- _OBJECTIFS_
(1) Recopiez fidèlement le passage fourni, de « Bret Easton Ellis (1964) » à « brutal. Sans concession. ».
(2) Reproduisez à l'identique les lignes de la liste, de la ligne contenant « will [x=114, y=402]. » à la ligne contenant « Action: pyautogui.click(x=530, y=299) », ces deux lignes comprises.

- _PASSAGE FOURNI_
☆ ☆ ☆

Docteur en droit public de la faculté d’Aix-en-Provence, Olivier Amiel a enseigné en France et à l’université internationale francophone Senghor d’Alexandrie au service du développement africain. Il est avocat et fut conseiller municipal et adjoint au maire de Perpignan avant d’y conduire une liste « Divers droite » aux élections municipales de 2020. C’est assez dire s’il est bien placé pour parler de ce dont il parle dans un essai (Voir le pire : L’altérité dans l’oeuvre de Bret Easton Ellis remède à l’épidémie de supériorité morale, essai dont il fut question dans cette chronique) et deux romans, Les petites souris (paru en 2021) et Hyper ! Hyper ! à paraître à la rentrée littéraire de cette année.
Bret Easton Ellis (1964) est un écrivain représentatif de la génération X, celle née dans les années 60 et 70, entre les baby boomers d’après la Seconde Guerre mondiale et les millenials des années 80 et 90. A 21 ans, il publie un premier roman, Moins que zéro, qui attire l’attention de la critique et se vend à raison de 50 000 exemplaires dès la première année. C’est toutefois son troisième roman, American Psycho, qui en fait une star littéraire. L’éditeur Simon & Schuster lui versa une avance de 300 000 dollars pour qu’il écrive un récit à propos d’un serial killer, puis se désista à la suite d’une controverse à propos de la misogynie supposée de l’ouvrage, lequel fut finalement publié ailleurs et porté à l’écran avec Christian Bale dans le rôle principal. Ellis situe l’action de ses romans dans les années 80. Son style est brutal. Sans concession.

☆ ☆ ☆

Données de position des mots et des éléments:
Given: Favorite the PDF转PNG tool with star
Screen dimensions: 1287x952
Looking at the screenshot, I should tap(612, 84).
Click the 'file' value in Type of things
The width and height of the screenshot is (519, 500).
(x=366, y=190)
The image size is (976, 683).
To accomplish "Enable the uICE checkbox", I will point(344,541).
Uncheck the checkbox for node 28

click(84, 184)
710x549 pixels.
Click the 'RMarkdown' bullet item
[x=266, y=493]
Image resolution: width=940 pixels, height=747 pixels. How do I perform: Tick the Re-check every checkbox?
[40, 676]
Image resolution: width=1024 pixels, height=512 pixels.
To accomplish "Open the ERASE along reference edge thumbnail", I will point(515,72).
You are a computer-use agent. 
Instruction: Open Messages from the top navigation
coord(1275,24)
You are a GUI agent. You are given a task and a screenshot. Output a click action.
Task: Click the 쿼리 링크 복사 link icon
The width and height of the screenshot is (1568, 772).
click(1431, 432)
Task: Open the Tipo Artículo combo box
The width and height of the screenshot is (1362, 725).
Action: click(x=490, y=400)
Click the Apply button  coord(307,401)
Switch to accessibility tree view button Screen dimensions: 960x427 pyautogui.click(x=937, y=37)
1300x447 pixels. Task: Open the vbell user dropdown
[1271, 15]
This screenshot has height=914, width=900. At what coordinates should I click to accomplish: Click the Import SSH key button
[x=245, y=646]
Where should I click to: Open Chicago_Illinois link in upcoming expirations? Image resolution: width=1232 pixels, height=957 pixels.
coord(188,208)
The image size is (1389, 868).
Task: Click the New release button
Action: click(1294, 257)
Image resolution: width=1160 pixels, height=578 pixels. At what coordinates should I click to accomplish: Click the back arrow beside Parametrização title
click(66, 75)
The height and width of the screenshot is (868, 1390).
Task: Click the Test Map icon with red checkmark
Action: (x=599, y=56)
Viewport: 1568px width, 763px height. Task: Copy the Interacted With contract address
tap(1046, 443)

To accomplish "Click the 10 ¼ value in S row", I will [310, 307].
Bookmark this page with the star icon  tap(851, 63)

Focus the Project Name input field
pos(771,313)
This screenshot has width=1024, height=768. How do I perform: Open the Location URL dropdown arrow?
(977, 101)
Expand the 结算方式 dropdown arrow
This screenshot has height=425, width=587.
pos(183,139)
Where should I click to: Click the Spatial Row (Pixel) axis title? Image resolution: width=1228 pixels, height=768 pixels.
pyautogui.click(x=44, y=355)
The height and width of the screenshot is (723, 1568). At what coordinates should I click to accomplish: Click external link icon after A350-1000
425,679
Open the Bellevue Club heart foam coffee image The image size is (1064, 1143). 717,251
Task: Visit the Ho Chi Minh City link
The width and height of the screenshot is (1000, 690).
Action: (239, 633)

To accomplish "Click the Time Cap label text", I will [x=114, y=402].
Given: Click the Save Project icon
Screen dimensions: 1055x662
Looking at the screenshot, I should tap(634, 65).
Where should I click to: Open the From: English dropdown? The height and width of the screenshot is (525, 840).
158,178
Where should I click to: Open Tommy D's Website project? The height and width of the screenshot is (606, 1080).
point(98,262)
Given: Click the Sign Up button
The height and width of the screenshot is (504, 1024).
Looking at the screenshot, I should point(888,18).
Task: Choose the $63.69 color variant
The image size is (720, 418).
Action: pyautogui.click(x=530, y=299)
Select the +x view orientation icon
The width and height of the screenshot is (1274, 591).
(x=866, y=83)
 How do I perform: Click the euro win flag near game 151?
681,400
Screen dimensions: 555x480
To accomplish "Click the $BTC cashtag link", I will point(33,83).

☆ ☆ ☆

- _RÉPONSES_
(1)
Bret Easton Ellis (1964) est un écrivain représentatif de la génération X, celle née dans les années 60 et 70, entre les baby boomers d’après la Seconde Guerre mondiale et les millenials des années 80 et 90. A 21 ans, il publie un premier roman, Moins que zéro, qui attire l’attention de la critique et se vend à raison de 50 000 exemplaires dès la première année. C’est toutefois son troisième roman, American Psycho, qui en fait une star littéraire. L’éditeur Simon & Schuster lui versa une avance de 300 000 dollars pour qu’il écrive un récit à propos d’un serial killer, puis se désista à la suite d’une controverse à propos de la misogynie supposée de l’ouvrage, lequel fut finalement publié ailleurs et porté à l’écran avec Christian Bale dans le rôle principal. Ellis situe l’action de ses romans dans les années 80. Son style est brutal. Sans concession.

(2)
To accomplish "Click the Time Cap label text", I will [x=114, y=402].
Given: Click the Save Project icon
Screen dimensions: 1055x662
Looking at the screenshot, I should tap(634, 65).
Where should I click to: Open the From: English dropdown? The height and width of the screenshot is (525, 840).
158,178
Where should I click to: Open Tommy D's Website project? The height and width of the screenshot is (606, 1080).
point(98,262)
Given: Click the Sign Up button
The height and width of the screenshot is (504, 1024).
Looking at the screenshot, I should point(888,18).
Task: Choose the $63.69 color variant
The image size is (720, 418).
Action: pyautogui.click(x=530, y=299)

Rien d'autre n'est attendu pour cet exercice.